Now Hear This: 'Feasible' Stakeholder Meeting Announced
When OSHA withdrew its proposed reinterpretation of “feasible administrative or engineering controls” to prevent hearing loss, it promised to convene a stakeholder meeting. That meeting will take place Nov. 3.
OSHA has announced a Nov. 3 meeting at its Washington, D.C., headquarters to discuss occupational hearing loss prevention with stakeholders. The meeting is significant because it fulfills the promise OSHA made in January 2011, when the agency abruptly withdrew its proposal to reinterpret "feasible administrative or engineering controls" to prevent hearing loss.
The plan was simply this: When judging employers' controls, agency personnel would interpret "feasible" as everyone else does -– to mean "capable of being done," as OSHA explained when it proposed this in October 2010. This alarmed some stakeholders who feared being forced to install expensive engineering controls or cited, even when PPE was being worn by exposed workers.
OSHA extended the comment period, received more than 90 comments, and withdrew the reinterpretation while promising to start an education and outreach initiative and hold a stakeholder meeting on noise-related hearing loss.
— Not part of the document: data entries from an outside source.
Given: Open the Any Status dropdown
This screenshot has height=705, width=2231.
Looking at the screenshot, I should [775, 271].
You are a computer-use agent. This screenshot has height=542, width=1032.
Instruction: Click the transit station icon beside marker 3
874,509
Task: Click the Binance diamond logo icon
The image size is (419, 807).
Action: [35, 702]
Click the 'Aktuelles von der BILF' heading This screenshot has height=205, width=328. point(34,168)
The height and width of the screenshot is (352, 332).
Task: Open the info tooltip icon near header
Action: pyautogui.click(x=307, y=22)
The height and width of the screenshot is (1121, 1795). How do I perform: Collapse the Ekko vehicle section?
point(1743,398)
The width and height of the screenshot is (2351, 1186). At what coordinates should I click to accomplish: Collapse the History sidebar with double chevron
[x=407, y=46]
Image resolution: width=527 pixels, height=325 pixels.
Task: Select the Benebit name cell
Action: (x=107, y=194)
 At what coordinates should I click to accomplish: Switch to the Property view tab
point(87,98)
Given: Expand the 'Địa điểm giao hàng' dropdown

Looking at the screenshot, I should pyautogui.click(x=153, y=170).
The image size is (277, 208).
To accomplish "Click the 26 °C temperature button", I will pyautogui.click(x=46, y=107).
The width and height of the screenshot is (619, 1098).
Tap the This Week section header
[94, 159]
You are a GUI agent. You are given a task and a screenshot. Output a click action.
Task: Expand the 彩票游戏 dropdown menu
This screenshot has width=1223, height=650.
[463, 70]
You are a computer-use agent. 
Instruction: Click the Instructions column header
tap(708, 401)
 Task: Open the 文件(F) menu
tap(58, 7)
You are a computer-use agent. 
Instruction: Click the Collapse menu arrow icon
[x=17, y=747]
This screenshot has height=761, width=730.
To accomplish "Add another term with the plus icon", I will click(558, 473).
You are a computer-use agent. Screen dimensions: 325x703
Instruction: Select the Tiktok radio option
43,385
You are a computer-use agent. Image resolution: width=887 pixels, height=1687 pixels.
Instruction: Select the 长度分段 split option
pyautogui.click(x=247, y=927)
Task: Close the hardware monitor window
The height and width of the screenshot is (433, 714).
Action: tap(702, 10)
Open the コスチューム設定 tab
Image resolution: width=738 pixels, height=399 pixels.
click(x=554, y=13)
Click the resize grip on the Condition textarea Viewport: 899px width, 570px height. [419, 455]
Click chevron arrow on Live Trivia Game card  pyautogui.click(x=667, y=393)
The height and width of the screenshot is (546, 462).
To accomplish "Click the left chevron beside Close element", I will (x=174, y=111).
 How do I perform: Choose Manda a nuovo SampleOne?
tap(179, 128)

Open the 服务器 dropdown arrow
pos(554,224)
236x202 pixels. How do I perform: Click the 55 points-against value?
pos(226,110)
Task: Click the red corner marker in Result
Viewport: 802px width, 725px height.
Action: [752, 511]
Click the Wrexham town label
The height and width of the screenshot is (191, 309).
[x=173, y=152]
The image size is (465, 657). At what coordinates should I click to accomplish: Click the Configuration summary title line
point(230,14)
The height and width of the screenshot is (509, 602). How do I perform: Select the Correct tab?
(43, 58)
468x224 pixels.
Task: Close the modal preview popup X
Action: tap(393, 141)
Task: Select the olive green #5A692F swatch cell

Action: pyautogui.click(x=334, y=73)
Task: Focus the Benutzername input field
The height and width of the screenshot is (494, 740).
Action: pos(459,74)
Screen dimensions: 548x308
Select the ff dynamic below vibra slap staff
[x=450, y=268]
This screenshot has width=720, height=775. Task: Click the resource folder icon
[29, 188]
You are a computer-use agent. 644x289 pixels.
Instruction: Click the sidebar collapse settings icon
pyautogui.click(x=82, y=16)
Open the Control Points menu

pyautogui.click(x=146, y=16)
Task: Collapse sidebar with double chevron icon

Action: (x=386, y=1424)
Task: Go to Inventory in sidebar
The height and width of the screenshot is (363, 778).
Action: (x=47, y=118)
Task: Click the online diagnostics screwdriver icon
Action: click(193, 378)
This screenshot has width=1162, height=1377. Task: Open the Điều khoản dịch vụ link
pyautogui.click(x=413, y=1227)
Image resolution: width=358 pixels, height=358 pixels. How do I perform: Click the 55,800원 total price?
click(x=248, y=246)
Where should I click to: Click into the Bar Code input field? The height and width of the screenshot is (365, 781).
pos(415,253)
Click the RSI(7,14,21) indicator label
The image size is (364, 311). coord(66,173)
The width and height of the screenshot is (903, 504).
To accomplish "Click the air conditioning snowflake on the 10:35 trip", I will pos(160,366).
The meeting will begin at 9 a.m. EST and end at 1 p.m. The registration deadline is Oct. 27. To register, call 781-674-7374, fax 781-674-2906, or visit https://www2.ergweb.com/projects/conferences/osha/register-osha-stakeholder.htm. Faxed requests should be addressed: Attention: OSHA Preventing Occupational Hearing Loss: Stakeholder Meeting.
OSHA has decided not to allow formal presentations by stakeholders. The discussion will focus on topics such as the use of PPE, effective hearing conservation programs, and the use of feasible engineering controls to lessen noise exposures.